Oran’a göre diasporanın bu terime bu kadar sarılmasının bir diğer sebebi, ‘Hıristiyan ülkelerde Hıristiyan bir azınlık olarak doğal asimilasyona uğrama korkusu’: “[Diaspora] böylesine haklı bir davaya sarılarak bunu önlemeye çalışıyor.”
Prof. Dr. Baskın Oran, ‘jenosit’ kavramını kullanmak istemediğini ise şöyle belirtiyor: “Bu öyle bir terim ki, Türkler duyunca kulaklarını kapatıyorlar, Ermeniler duymayınca kulaklarını kapatıyorlar. Bu terimi kullanınca, benim kendi halkıma o tarihte yapılan rezaletleri anlatmam çok zorlaşıyor; kulaklarını kapatıyorlar çünkü resmi ideoloji onları bir asırdır öyle şartlandıragelmiş.”
Oran şöyle devam ediyor: “1915’te yapılanlar Hitler’inki gibi en baştan, parti daha iktidara gelmeden alınmış bir karar sonucu değil. Adım adım yükselen ve 1914 Yeniköy Antlaşmasının paniğiyle rezalete ulaşan bir sürecin sonucu. Yahudi soykırımıyla benzerlikler var, ama farklar da büyük. Aynı adı kullanmak bilimsel olarak doğru değil.”

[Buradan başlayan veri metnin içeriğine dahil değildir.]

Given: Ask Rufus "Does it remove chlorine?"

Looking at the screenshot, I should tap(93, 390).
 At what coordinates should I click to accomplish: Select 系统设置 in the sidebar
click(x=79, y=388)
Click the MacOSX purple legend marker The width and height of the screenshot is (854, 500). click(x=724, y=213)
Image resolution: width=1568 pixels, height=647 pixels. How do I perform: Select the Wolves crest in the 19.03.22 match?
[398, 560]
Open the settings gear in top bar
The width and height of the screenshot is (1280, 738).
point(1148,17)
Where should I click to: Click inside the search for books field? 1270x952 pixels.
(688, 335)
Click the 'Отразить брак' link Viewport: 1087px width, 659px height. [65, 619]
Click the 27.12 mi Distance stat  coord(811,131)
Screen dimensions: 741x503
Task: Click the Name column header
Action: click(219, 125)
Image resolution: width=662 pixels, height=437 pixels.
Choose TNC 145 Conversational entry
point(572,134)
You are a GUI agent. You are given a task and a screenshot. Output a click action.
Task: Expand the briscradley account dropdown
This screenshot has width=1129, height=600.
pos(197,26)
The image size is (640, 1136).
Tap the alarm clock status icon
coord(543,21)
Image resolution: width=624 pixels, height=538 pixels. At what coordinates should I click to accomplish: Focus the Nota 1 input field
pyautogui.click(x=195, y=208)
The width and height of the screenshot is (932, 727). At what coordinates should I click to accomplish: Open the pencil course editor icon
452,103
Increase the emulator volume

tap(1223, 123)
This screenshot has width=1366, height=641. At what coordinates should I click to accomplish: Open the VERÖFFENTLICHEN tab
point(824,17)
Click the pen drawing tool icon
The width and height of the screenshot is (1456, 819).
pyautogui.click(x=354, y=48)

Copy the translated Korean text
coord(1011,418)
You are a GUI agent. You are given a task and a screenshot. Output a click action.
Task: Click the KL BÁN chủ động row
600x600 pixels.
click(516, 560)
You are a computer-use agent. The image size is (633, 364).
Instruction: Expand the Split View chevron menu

‘Ermeni tehciri’ sürecine nasıl gidildi?
Baskın Oran’a göre Osmanlı’yı ‘tehcir’e götüren en önemli 3 nokta şöyle;
– “Yeniköy Antlaşması, Anadolu’nun yaklaşık yarısını büyük devletlerce seçilecek ve Sultan tarafından atanacak Avrupalı iki ‘Umumi Müfettiş’in kesin yönetimine sokuyor.”
– “Bu antlaşma, bir önceki 1878 Berlin Antlaşmasının aksine Ermeni meselesinde Osmanlı’yı Rusya’ya sorumlu hale getiriyor çünkü bu bir Osmanlı-Rus antlaşması. Bu da İttihatçıları korkunç bir paniğe sokuyor.”
– “Yeniköy’e mahkum olmanın tek sebebi, 1839’dan beri Avrupa’nın empoze ettiği reformları sürekli ve kararlı olarak ertelemek.”
1915 olaylarında Türkiye’nin hukuki sorumluluğu var mı?
Prof Dr. Baskın Oran, 1915 için ‘jenosit’ teriminin siyasal veya hukuki kabulünün cezai ve hukuki sorumluluk açısından Türkiye’yi bağlamadığını vurguluyor. Çünkü 1948 sözleşmesinde cezai sorumluluk ‘bireysel’.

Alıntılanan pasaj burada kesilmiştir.